• _EXTRAIT DU TEXTE_
^^^^

ZFE de Toulouse et alternatives à la voiture : qu’en pensent les habitants de la Métropole ?

A Toulouse, une Zone à faibles émissions mobilité (ZFE-m) est en place pour les voitures particulières depuis début 2023. Un an et demi après la mise en œuvre des premières restrictions, que pensent les automobilistes de ce dispositif et des alternatives proposées par la métropole en termes de mobilité ? Pour le savoir, nous sommes allés à leur rencontre dans celle qui sera bientôt la troisième ville de France.

Florence Martin, rédactrice en chef du média Roole
Florence Martin
Une quinzaine d'automobilistes toulousains ont répondu à nos questions sur la ZFE. ©Roole

Pour connaître la perception qu’ont les automobilistes de la ZFE-m (ou ZFE), nous nous sommes d’abord rendus dans le centre-ville de Toulouse, au cœur même du périmètre de la ZFE, le temps d’un micro-trottoir (à découvrir en vidéo ci-dessus ou ici). Le soir même, jeudi 23 mai, nous avons assisté à une table ronde organisée par Roole sur le thème de la ZFE, lors de laquelle une quarantaine de membres du club automobile ont pu poser leurs questions à deux intervenants : Jean-Michel Lattes, deuxième adjoint au Maire de Toulouse, Vice-président de Toulouse Métropole et Président de Tisséo Collectivités, et Grégoire Dutot, Directeur adjoint de l'énergie et de la connaissance à la DREAL Occitanie*.

Le 23 mai 2024, Grégoire Dutot (à gauche) et Jean-Michel Lattes (au milieu) intervenaient à la Table ronde organisée par Roole et animée par Yann Fernandez. ©Roole
Le 23 mai 2024, Grégoire Dutot (à gauche) et Jean-Michel Lattes (au milieu) intervenaient à la Table ronde organisée par Roole et animée par Yann Fernandez. ©Roole

L’occasion de refaire le point sur le « pourquoi » de la zone à faibles émissions mobilité, un dispositif mis en place par la France pour se conformer à la réglementation européenne, dont l’objectif premier est l’amélioration de la qualité de l’air. « Le point de départ, c'est la santé des personnes. [La pollution atmosphérique, NDLR], c'est 40 000 morts prématurés par an sur le territoire national », a tenu à rappeler Jean-Michel Lattes au début de la table ronde. Sur ce point, peu de débat au sein de l’opinion. « Tout ce qui peut contribuer à réduire la pollution de l'air est bienvenu, et notamment en ville, où on a besoin de pouvoir respirer, tout simplement », nous a lancé un passant lors du micro-trottoir.

^^^^

• _LIGNES FOURNIES_
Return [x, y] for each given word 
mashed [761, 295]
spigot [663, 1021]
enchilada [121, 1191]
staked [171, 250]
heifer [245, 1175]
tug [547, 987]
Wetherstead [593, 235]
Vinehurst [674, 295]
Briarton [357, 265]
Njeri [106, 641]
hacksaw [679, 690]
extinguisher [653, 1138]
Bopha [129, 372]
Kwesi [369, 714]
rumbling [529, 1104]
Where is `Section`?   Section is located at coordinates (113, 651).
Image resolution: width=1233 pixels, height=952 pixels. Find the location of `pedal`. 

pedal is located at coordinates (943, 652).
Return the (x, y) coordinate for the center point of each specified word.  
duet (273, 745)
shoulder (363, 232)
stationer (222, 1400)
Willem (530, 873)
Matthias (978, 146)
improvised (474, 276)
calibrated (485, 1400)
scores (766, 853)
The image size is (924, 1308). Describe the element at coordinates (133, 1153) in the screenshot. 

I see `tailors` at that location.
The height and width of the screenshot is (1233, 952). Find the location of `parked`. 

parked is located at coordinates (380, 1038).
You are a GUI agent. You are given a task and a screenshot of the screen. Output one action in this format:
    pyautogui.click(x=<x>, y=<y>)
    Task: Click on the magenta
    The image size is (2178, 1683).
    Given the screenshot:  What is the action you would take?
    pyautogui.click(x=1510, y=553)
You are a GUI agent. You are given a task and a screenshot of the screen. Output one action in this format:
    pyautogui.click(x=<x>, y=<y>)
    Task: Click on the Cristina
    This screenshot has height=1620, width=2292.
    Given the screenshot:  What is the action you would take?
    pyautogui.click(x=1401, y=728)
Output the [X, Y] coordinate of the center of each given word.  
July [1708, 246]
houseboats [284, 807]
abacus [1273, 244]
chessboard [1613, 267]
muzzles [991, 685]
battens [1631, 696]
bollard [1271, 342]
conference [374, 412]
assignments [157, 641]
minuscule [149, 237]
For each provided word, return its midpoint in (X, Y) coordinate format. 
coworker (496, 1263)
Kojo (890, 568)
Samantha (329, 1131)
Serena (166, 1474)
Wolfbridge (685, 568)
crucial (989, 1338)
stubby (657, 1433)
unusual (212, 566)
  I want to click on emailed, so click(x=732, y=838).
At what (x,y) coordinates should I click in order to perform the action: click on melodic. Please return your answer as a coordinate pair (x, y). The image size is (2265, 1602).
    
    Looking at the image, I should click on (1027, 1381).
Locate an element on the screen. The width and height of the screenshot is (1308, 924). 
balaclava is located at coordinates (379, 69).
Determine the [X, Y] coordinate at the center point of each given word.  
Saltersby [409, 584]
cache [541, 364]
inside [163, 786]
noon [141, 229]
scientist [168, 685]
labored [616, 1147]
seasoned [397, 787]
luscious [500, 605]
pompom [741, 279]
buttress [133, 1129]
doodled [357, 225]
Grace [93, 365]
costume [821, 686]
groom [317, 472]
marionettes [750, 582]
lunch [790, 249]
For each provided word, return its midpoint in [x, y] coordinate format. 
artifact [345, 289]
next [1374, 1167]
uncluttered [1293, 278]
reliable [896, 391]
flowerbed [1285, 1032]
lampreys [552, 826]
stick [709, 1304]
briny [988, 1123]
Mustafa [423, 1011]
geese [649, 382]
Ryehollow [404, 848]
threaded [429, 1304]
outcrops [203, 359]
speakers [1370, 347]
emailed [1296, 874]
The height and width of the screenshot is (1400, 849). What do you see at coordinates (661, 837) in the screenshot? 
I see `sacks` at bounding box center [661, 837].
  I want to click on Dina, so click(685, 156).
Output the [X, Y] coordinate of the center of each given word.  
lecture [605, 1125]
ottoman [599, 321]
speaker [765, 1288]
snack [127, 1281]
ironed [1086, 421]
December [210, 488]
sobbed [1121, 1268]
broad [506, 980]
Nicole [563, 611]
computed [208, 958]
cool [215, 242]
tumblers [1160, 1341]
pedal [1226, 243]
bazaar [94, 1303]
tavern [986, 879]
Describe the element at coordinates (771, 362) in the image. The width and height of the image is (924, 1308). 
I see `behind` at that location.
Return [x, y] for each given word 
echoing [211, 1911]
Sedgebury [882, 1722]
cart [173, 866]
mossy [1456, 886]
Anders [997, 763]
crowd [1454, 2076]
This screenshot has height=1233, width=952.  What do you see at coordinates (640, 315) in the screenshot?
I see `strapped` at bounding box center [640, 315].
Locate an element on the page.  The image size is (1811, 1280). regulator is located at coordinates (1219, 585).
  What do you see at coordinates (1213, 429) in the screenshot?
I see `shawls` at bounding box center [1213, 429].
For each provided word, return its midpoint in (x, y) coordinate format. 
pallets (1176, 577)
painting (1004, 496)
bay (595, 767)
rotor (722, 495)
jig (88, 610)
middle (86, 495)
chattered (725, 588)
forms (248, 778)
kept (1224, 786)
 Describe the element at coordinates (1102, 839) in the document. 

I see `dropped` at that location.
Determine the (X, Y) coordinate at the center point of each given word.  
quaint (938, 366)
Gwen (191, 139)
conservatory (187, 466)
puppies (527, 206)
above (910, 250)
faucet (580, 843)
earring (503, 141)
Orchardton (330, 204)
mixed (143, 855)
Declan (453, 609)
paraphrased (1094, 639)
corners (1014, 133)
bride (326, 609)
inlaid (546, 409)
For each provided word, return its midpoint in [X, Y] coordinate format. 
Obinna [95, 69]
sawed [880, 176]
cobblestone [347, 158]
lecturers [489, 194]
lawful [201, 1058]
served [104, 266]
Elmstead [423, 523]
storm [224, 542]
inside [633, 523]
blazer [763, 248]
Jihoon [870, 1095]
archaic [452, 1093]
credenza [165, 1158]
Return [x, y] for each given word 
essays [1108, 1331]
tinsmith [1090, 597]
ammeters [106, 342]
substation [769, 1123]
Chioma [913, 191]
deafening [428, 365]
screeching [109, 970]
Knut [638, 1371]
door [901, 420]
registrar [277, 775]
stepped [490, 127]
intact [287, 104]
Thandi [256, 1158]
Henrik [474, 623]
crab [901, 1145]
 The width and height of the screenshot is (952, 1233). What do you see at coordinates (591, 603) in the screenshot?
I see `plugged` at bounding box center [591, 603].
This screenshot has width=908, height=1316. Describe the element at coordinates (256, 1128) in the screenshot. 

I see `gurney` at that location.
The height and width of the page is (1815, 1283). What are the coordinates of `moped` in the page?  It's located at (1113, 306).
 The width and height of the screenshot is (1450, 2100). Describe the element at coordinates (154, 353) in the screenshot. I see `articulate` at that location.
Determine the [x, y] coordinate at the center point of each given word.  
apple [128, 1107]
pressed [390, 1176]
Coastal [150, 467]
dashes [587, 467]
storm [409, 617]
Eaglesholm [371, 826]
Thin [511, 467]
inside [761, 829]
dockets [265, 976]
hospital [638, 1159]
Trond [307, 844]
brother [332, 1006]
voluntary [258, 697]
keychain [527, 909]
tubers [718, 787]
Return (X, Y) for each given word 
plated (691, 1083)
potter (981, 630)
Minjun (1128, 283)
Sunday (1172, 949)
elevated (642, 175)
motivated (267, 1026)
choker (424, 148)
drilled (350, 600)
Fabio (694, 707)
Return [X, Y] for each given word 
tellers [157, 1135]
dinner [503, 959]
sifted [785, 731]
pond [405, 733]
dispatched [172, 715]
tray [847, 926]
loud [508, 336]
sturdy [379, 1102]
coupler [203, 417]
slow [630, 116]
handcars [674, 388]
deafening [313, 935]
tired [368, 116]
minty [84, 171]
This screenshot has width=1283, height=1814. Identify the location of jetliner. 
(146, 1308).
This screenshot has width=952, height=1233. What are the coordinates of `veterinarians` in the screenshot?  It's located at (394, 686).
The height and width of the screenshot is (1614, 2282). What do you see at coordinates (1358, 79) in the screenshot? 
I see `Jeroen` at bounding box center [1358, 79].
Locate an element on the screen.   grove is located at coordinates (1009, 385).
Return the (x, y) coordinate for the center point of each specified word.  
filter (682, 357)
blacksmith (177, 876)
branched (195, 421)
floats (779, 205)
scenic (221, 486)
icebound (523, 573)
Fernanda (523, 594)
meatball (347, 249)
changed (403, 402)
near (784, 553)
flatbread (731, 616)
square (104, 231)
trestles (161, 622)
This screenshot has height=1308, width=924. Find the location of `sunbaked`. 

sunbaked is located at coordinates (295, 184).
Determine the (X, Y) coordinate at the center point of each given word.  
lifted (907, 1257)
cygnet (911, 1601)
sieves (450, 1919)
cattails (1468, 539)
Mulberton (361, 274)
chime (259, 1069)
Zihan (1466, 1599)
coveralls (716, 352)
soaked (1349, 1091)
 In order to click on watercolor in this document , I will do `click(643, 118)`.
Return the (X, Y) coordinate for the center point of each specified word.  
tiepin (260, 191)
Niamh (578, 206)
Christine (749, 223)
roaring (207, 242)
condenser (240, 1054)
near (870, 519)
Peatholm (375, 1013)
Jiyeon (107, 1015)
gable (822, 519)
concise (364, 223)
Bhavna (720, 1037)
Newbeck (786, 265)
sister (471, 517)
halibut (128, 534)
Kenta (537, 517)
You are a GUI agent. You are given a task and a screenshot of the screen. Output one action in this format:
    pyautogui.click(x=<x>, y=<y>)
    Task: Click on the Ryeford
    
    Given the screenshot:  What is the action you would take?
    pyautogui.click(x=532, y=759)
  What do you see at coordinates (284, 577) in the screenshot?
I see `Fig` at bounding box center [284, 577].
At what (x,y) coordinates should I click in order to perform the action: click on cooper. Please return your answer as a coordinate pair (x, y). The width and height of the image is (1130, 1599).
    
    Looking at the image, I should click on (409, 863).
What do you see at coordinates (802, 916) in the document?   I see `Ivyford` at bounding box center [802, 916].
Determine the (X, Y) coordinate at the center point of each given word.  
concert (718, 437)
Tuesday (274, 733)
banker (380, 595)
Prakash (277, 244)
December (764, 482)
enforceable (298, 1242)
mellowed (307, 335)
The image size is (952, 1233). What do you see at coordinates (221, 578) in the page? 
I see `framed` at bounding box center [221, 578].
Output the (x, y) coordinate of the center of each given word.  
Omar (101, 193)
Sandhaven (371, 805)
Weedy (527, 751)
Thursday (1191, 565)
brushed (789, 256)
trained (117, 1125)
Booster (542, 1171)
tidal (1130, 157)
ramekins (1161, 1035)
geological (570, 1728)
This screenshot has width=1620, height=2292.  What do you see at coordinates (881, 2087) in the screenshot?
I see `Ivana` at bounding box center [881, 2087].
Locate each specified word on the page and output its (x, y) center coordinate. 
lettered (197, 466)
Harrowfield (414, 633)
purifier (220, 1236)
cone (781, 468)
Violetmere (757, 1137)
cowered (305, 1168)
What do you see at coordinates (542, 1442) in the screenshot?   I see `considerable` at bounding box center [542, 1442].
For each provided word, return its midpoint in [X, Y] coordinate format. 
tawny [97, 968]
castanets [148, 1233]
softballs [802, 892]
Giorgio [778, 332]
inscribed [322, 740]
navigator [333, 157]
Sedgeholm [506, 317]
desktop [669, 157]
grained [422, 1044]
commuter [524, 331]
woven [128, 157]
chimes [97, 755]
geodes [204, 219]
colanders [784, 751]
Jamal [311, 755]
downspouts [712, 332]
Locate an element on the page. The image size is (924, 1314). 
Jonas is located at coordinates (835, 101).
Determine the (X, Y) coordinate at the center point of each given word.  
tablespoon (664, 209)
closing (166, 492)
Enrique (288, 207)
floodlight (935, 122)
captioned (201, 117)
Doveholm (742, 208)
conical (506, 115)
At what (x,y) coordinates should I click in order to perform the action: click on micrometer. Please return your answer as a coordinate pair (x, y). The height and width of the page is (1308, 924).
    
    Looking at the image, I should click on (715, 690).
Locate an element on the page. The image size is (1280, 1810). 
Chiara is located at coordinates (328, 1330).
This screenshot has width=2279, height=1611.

^^^^

• _DÉTAIL DE LA TÂCHE_
Pouvez-vous reprendre mot pour mot le passage de l'extrait sur la ZFE de Toulouse qui s'ouvre sur les mots contenant "A Toulouse, une" et se ferme sur "ville de France." ? Appuyez-vous uniquement sur l'extrait.

• _RÉPONSE COMPLÈTE_
A Toulouse, une Zone à faibles émissions mobilité (ZFE-m) est en place pour les voitures particulières depuis début 2023. Un an et demi après la mise en œuvre des premières restrictions, que pensent les automobilistes de ce dispositif et des alternatives proposées par la métropole en termes de mobilité ? Pour le savoir, nous sommes allés à leur rencontre dans celle qui sera bientôt la troisième ville de France.